• [Work to complete]:
Please output the records below in full, exactly as given, but without the images.

• [Provided material]:

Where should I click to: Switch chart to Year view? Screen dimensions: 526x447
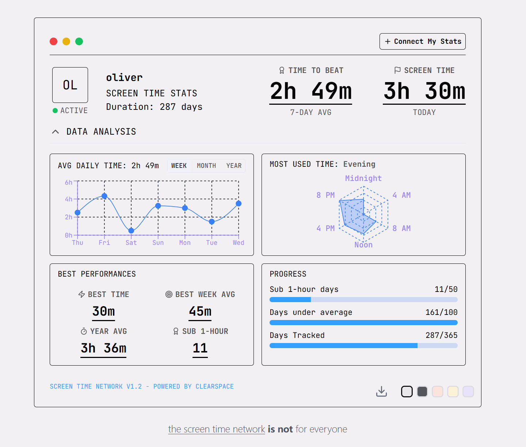tap(234, 166)
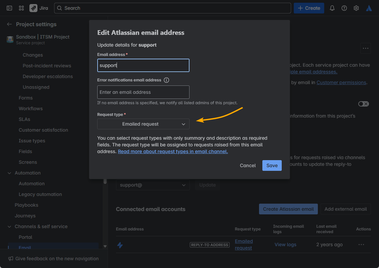Collapse the sidebar using the top-left icon
Screen dimensions: 379x268
tap(9, 8)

• [Output of the task]:
Where should I click to: Switch chart to Year view? Screen dimensions: 526x447
tap(234, 166)
Collapse the sidebar using the top-left icon
Screen dimensions: 379x268
tap(9, 8)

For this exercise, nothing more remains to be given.